Wednesday, February 26, 2014

Looking At My Toilet

Have you ever been seized by a moment of pure gratitude?

Not for the big things like, life, love, laughter. For these gratitude should be as constant as breath. I'm talking about a moment that is sparked by realization, by seeing something for exactly what it is as well as what it represents, and then being overcome by a wash of gratitude.

I have this from time to time. The first time I really noticed it was when I was driving to work and I stopped at a light. A man with Down Syndrome was walking across the crosswalk holding his girlfriends hand. I felt this immediate and deep sense of gratitude to be living in this time and in this place - I felt a gratitude for all those who came before, who fought big fights, who stood alone in the face of a shitstorm of protest, who came together to change the course of history. Segregated wards would one day become something more, something very different ... city streets and public affection. I was grateful, deeply grateful, to be there in the car seeing history ... years and years of history.

It happened again this morning. I was getting dressed and I looked up and into the bathroom. I saw a tall toilet surrounded by bars on the wall. And, in an instant, I saw it all. I saw the years of uninclusion and the years of unwelcome and the years of structural barriers erected to keep us all out. I saw the marches and the protests and the fight simply to be able to have access to where access had been purposely denied. I thought about what I was doing in this hotel room, getting dressed to go to work, to give a lecture, to be with people. In a town five hours by car from home. But it could have been around the world. People fought so I could have the world.

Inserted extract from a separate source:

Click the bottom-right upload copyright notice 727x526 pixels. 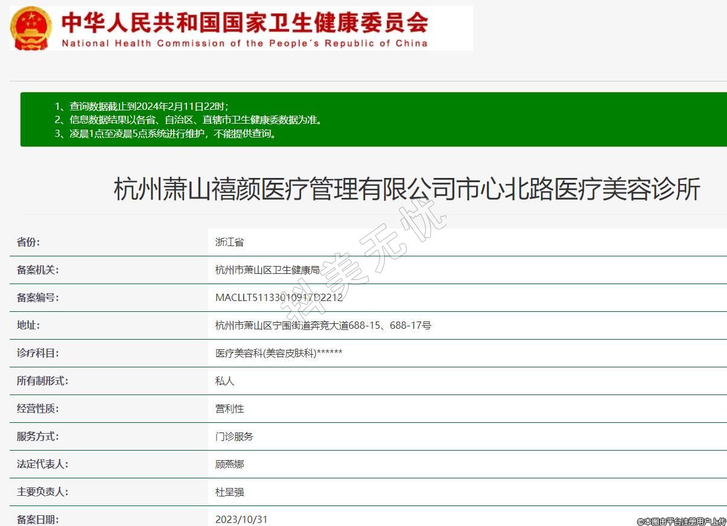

I felt a deep and personal gratitude for the toilet, the bars, and the people who fought for me to have what I have and live how I live and do what I do. I may, from time to time, feel alone in this world and in this life with a disability, but I only have to look at a cut curb or a ramped entrance to know that I am, indeed, never truly alone.


clairesmum said...

the sacredness of the everyday....and gratitude....thanks for starting my day with this essay, dave.

Anonymous said...

Thank you Dave, that was wonderful "toilet talk" :)
I deeply appreciate your willingness to share...yes, I do know what you are talking about...the feeling of gratitude suddenly upon often brings me to tears...with others wondering what's up? Thanks for sharing your freedom, have a great day!

Kimberly said...

And I am grateful for you and all who have paved the way so that our kids in the next generation can benefit from all of that work.

Anonymous said...

Some days you make me cry. Some days you make me laugh. Today you gave me goosebumps.
Thank you.

B. said...

Yes. Thank you.

Anonymous said...

We do live in an age of marvels, made by people.